## [抜き出した文章]
══════════════════════════════

令和元年度第1回鳥取県教育審議会生涯学習分科会兼鳥取県社会教育委員会議の概要

1 日時

令和元年12月3日(金) 午後3時から午後5時まで

2 場所

鳥取県中部総合事務所

3 出席者

委員9名(4名欠席)、事務局

4 会議の概要

議題 令和2年度社会教育関係団体への補助金について

 社会教育法第13条に基づき社会教育関係団体への県からの補助について審議いただいた。3か年ごとに見直しを行っており、令和2年度の通年分の補助金の上限額は、平成28年度から30年度までの補助対象経費の平均額に消費税増税分を考慮した額に見直すこと及び臨時分の補助金交付について説明し、了承された。

主な意見

(近藤会長)
 令和元年度と令和2年度の額について差額が大きい団体があるが、これについて説明をしてほしい。
(事務局)
 令和2年度の補助金の上限額は過去3年間の補助対象経費の平均により算出した額であり、減っている団体は、3年間のうちに何らかの理由で事業執行額が減っているということになる。
(山根委員)
 7団体中3団体は補助金額が少し上がっているが、一方、県連合婦人会は激減しており、何か理由があるのか。
(事務局)
 補助金の算定の対象は、申請額ではなく執行額であるため、実際の補助対象経費の最終的な執行額の状況が、予算の上限額に満たない状況が数ヵ年続いたということ。県連合婦人会は平成29年度について、他の2か年に比べて執行額が低い状況である。
(田中委員)
 県連合婦人会は、今年度は大規模な大会があったため執行額が増えているが、来年度は平年ベースの活動規模となる。
(米田委員)
 予算の上限額と実績額の差が大きい団体については、予算枠を十分に活用するような事業計画の策定について事務局が助言をしてほしい。

意見交換 体験活動の推進について

 独立行政法人国立青少年教育振興機構からの受託事業「地域ぐるみで体験の風をおこそう」運動推進事業の令和元年度実施状況と令和2年度事業の案について説明した。

主な意見

(近藤会長)
 受入施設である大山青年の家の所長に、団体の受入状況や受入上の課題等についてご意見をいただきたいと思う。
(牧所長)
 児童養護施設や母子生活支援施設から、大山青年の家にたくさん来ていただいている。時期は夏休みが多く調整が難しいところがあるが、うまく調整できればたくさん受け入れることも可能。また、園バス等の無い届出保育施設については、このような事業がなければ大山青年の家に来ることはなく、子どもたちの自然体験活動の良い機会となったという感想をいただいている。
(近藤会長)

══════════════════════════════

## [やること 1]
抜き出した文章から、「補助金の算定の対象は、申請額」で始まって「平年ベースの活動規模となる。」で終わる部分を、一字一句そのまま書き写してください。
抜き出した文章と記録は、お互いに関係がありません。

══════════════════════════════

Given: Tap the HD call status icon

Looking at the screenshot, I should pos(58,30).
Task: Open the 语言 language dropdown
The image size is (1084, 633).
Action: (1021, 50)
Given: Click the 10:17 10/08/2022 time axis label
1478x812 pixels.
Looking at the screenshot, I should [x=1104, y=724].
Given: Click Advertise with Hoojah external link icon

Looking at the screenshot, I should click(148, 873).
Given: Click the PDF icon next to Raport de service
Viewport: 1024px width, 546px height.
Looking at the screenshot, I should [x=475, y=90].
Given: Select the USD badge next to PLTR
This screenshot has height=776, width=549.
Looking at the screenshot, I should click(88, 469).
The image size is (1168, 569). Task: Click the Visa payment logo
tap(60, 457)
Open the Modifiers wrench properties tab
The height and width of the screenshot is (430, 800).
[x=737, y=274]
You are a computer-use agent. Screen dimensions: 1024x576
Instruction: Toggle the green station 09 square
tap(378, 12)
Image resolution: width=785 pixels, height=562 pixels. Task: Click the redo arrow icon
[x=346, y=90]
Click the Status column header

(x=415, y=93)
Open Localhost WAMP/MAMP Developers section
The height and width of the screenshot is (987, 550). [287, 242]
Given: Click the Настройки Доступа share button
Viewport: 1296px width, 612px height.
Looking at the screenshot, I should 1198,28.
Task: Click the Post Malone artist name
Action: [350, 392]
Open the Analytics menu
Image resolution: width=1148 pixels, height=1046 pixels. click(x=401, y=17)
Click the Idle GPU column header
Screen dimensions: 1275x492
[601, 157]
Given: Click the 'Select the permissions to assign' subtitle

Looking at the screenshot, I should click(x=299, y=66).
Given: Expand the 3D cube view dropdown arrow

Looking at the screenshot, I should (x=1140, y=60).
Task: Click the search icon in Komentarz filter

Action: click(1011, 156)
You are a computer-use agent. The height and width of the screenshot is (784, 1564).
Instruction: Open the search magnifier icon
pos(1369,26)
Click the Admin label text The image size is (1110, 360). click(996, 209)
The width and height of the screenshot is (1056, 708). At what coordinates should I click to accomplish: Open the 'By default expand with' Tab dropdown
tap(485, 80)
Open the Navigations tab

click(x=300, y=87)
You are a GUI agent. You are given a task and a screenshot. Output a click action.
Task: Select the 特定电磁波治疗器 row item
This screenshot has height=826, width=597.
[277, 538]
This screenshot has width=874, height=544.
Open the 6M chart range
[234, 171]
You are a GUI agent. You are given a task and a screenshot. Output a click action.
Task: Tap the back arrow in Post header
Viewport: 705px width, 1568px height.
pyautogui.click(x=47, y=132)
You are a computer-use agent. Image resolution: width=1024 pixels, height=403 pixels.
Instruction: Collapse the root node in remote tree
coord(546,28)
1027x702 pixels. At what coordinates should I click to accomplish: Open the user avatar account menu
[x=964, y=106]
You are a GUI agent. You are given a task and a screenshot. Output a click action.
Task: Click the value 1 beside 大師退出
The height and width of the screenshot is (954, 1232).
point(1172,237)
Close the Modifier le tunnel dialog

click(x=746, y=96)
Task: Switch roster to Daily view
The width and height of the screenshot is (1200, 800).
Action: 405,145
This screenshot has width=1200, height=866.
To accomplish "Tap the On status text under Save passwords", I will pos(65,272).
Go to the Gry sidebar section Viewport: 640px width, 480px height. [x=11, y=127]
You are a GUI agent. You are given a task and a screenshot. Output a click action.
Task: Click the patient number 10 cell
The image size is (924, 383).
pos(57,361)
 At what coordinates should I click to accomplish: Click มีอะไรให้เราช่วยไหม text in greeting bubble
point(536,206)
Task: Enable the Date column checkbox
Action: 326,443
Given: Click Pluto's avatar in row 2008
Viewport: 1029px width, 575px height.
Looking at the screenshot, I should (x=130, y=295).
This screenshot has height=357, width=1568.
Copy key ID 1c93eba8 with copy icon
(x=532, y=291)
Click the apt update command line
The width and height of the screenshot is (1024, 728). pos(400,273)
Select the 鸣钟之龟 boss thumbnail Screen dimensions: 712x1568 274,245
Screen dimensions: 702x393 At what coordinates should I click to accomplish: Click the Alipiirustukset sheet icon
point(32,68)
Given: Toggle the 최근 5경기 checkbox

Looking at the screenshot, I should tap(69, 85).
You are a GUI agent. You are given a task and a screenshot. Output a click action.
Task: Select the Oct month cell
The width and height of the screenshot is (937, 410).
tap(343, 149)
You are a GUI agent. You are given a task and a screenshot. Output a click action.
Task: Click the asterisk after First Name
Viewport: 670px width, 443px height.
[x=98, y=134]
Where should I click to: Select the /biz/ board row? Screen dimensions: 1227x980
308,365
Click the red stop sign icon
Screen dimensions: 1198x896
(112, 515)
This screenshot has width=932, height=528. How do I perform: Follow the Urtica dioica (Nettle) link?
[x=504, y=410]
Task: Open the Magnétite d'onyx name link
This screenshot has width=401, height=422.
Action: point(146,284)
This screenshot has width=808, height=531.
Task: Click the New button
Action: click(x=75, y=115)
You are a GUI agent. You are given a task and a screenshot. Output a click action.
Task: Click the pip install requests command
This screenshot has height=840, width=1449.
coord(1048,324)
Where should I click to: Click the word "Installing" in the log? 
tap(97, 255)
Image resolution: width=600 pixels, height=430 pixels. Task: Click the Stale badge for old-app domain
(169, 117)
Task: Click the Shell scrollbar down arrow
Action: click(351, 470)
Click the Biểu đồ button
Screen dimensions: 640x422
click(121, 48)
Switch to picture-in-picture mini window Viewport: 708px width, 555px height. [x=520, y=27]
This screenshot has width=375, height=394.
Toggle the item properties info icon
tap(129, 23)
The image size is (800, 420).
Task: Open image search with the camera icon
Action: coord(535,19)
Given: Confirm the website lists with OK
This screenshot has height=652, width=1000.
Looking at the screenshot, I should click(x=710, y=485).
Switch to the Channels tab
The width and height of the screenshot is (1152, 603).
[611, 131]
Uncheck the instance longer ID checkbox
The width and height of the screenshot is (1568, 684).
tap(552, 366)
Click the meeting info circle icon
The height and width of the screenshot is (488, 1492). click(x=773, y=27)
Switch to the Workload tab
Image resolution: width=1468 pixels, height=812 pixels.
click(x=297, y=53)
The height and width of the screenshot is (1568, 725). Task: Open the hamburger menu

══════════════════════════════

## [やること 2]
記録のうち、「Select the 鸣钟之龟」がある行から始まって「[x=98, y=134]」がある行で終わる部分を、両端の行も含めてそのまま繰り返してください。その行だけを書いてください。

## [正しい答え 1]
補助金の算定の対象は、申請額ではなく執行額であるため、実際の補助対象経費の最終的な執行額の状況が、予算の上限額に満たない状況が数ヵ年続いたということ。県連合婦人会は平成29年度について、他の2か年に比べて執行額が低い状況である。
(田中委員)
 県連合婦人会は、今年度は大規模な大会があったため執行額が増えているが、来年度は平年ベースの活動規模となる。

## [正しい答え 2]
Select the 鸣钟之龟 boss thumbnail Screen dimensions: 712x1568 274,245
Screen dimensions: 702x393 At what coordinates should I click to accomplish: Click the Alipiirustukset sheet icon
point(32,68)
Given: Toggle the 최근 5경기 checkbox

Looking at the screenshot, I should tap(69, 85).
You are a GUI agent. You are given a task and a screenshot. Output a click action.
Task: Select the Oct month cell
The width and height of the screenshot is (937, 410).
tap(343, 149)
You are a GUI agent. You are given a task and a screenshot. Output a click action.
Task: Click the asterisk after First Name
Viewport: 670px width, 443px height.
[x=98, y=134]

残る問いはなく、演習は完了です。